Jason Moran

Sat, May 17, 2014

Jo Long Theatre | 8:00pm | $35

Since his formidable emergence on the music scene in the late 90s, jazz pianist Jason Moran has proven more than his brilliance as a performer. The Blue Note Records recording artist has established himself as a risk-taker and innovator of new directions for jazz as a whole, consistently crossing genre borders and energizing traditional jazz.
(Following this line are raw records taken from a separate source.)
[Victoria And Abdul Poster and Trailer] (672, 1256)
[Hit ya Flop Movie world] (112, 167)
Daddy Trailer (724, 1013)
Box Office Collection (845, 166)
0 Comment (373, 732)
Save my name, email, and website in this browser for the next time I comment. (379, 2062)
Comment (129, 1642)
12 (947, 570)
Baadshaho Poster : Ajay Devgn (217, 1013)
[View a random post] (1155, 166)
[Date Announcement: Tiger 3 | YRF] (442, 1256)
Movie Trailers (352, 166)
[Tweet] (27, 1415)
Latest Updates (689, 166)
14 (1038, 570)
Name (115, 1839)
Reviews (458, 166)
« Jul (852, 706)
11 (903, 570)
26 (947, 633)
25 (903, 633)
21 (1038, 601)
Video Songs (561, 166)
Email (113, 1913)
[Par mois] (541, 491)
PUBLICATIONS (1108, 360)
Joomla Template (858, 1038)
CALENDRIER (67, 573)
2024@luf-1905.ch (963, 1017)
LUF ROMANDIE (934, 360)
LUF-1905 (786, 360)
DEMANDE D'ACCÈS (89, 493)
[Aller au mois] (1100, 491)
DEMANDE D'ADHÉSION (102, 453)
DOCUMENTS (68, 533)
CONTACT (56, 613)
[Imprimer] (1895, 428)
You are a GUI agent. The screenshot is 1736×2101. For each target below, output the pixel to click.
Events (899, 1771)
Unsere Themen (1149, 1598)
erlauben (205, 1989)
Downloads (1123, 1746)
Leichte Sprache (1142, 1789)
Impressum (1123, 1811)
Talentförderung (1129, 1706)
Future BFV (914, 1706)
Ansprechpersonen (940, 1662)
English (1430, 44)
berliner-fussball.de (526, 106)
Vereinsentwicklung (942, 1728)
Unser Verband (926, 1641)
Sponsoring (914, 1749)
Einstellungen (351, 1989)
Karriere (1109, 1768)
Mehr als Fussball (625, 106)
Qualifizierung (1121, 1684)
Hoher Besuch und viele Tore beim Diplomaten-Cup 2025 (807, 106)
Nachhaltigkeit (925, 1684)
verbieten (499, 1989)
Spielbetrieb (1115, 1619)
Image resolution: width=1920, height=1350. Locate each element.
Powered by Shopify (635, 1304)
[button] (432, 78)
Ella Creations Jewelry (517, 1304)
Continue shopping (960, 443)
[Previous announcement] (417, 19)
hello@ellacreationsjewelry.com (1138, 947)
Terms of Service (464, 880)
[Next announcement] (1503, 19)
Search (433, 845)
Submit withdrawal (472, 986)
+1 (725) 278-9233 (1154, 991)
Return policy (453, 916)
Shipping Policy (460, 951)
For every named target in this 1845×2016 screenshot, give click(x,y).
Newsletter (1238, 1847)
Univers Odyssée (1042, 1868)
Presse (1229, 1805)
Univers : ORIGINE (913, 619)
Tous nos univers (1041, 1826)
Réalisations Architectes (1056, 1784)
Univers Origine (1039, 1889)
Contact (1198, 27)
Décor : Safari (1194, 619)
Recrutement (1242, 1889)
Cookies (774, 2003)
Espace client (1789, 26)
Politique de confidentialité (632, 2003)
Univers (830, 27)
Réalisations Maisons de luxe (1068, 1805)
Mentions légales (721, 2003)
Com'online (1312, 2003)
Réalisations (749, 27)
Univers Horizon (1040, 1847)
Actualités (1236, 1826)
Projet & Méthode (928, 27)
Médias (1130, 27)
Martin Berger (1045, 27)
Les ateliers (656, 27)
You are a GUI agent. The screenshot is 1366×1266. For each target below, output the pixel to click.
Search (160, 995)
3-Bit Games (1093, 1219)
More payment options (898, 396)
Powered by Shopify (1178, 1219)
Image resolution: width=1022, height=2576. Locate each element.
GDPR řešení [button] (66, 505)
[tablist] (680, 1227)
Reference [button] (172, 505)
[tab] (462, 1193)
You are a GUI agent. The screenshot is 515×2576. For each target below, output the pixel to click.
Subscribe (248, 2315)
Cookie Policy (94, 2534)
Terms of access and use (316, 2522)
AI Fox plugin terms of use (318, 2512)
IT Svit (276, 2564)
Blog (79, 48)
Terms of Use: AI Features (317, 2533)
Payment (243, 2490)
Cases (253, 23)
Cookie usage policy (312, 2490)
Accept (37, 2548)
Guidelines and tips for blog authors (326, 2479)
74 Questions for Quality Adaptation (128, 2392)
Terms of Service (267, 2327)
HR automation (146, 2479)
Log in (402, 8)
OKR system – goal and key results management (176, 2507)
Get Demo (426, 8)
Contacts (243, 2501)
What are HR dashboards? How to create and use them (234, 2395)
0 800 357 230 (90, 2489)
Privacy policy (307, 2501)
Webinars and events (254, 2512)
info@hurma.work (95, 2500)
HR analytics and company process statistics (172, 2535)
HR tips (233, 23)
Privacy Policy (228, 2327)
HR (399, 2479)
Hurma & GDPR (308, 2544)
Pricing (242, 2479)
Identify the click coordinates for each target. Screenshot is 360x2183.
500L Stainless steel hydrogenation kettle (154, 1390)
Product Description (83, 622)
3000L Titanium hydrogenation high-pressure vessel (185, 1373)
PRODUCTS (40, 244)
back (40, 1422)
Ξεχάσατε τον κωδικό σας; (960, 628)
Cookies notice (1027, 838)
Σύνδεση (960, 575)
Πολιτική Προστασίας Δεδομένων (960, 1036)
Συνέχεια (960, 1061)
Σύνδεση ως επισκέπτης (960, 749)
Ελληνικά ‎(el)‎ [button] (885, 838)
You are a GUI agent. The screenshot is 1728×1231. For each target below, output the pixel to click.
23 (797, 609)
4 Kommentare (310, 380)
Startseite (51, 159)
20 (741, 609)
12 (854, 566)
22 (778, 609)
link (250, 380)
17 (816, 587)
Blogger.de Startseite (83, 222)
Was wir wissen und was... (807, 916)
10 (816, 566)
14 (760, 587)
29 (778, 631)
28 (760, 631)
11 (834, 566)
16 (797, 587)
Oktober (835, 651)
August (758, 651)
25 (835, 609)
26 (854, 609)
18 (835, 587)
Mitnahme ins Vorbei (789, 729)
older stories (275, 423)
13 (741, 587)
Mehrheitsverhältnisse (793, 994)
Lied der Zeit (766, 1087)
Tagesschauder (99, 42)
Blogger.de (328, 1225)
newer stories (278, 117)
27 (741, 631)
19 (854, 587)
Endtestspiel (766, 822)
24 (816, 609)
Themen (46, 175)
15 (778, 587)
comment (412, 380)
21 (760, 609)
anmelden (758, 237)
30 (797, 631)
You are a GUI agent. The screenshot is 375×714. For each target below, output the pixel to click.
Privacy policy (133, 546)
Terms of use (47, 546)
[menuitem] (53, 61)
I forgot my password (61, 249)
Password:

In almost every category that matters – improvisation, composition, group concept, repertoire, technique and experimentation – Moran, and his group The Bandwagon – with bassist Tarus Mateen and drummer Nasheet Waits – have challenged the status quo, and earned the reputation as “the future of jazz.”

Frequently influenced by the wider world of art as his muse, Moran has found inspiration in edgy 20th century painters like Jean-Michel Basquiat , Egon Schiele (whose painting “Facing Left” provided the eponymous title to Moran’s second album); and Robert Rauschenberg, whose chaotic refinement inspired Moran’s third album Black Stars, featuring the legendary Sam Rivers.

Music education still plays a central role in Moran’s life. He is on the piano faculty at Manhattan School of Music. He has been lecturer/instructor at Yale University, Dartmouth University, University of Pennsylvania, Eastman School of Music, The Kennedy Center, The New School, New York’s Museum of Modern Art, Banff Center for The Arts, Denmarks’ Vallekilde Jazz Camp, Skidmore and Stanford Jazz Workshop.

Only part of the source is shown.